# BRIEF:
The expected output is the exact lines from the one containing "Viewport: 964px width, 672px height." through the end of the data, inclusive, and nothing else.

━━━━━ GIVEN RECORDS ━━━━━

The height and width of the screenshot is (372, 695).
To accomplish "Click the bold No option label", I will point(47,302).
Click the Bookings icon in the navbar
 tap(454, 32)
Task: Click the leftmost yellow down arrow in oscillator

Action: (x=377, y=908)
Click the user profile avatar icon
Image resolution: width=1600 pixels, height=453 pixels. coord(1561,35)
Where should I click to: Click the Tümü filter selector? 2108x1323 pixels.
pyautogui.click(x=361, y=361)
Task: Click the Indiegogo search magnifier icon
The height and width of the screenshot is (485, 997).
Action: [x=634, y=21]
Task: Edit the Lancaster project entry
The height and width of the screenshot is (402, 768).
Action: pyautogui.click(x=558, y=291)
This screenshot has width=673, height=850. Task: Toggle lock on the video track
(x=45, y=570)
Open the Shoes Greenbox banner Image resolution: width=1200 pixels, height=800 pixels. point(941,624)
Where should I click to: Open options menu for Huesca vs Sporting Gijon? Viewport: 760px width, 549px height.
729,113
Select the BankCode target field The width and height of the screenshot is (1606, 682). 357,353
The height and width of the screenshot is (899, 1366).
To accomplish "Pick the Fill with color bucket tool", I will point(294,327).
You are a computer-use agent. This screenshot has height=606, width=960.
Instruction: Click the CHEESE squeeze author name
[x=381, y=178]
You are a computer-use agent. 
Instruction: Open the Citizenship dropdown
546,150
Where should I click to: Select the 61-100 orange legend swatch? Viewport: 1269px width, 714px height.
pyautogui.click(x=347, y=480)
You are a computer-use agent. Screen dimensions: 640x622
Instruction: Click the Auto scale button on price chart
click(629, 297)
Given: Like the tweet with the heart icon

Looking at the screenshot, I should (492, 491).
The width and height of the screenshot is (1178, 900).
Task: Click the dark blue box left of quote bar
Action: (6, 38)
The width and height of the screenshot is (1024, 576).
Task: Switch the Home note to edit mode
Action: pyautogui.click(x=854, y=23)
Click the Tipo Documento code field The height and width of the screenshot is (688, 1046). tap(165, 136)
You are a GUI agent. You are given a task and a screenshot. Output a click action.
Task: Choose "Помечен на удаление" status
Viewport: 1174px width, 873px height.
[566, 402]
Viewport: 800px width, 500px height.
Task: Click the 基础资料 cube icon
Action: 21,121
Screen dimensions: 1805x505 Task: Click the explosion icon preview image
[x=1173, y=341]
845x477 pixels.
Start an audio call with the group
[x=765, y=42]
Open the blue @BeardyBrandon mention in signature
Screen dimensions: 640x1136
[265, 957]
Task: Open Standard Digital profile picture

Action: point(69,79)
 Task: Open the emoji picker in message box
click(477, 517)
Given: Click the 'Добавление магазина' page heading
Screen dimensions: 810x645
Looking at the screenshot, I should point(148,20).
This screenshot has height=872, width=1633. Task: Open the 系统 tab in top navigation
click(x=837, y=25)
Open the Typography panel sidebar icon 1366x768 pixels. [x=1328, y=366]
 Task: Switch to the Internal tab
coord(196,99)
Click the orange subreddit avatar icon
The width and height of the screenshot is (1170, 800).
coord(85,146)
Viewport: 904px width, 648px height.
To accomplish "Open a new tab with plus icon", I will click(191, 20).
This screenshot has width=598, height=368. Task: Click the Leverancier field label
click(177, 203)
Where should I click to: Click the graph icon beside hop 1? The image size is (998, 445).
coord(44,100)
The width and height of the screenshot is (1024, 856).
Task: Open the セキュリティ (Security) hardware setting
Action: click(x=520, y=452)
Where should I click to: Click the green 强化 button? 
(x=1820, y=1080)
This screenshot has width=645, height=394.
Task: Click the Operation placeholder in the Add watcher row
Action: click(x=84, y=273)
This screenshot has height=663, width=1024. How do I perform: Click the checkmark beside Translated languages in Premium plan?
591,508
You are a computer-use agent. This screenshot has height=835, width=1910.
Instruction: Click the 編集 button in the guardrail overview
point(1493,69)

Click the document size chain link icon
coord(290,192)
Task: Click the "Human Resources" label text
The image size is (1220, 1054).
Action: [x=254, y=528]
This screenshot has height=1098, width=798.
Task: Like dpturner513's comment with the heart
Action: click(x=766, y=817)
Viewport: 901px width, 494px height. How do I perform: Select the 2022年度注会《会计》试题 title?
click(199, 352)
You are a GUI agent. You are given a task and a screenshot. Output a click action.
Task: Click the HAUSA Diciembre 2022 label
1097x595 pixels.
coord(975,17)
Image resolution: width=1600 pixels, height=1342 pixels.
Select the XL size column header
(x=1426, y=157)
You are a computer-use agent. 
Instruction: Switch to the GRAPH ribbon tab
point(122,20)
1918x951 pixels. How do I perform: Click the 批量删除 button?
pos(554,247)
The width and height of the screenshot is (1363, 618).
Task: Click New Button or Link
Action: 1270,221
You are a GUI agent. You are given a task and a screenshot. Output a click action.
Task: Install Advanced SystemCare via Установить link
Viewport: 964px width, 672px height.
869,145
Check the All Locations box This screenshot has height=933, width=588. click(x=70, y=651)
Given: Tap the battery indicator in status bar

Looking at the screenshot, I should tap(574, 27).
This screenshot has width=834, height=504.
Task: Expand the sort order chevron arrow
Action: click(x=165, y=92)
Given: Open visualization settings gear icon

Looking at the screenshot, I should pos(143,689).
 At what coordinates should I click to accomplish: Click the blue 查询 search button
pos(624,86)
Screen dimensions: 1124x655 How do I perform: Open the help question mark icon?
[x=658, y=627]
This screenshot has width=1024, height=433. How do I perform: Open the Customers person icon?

━━━━━

# RESPONSE BOX:
Viewport: 964px width, 672px height.
869,145
Check the All Locations box This screenshot has height=933, width=588. click(x=70, y=651)
Given: Tap the battery indicator in status bar

Looking at the screenshot, I should tap(574, 27).
This screenshot has width=834, height=504.
Task: Expand the sort order chevron arrow
Action: click(x=165, y=92)
Given: Open visualization settings gear icon

Looking at the screenshot, I should pos(143,689).
 At what coordinates should I click to accomplish: Click the blue 查询 search button
pos(624,86)
Screen dimensions: 1124x655 How do I perform: Open the help question mark icon?
[x=658, y=627]
This screenshot has width=1024, height=433. How do I perform: Open the Customers person icon?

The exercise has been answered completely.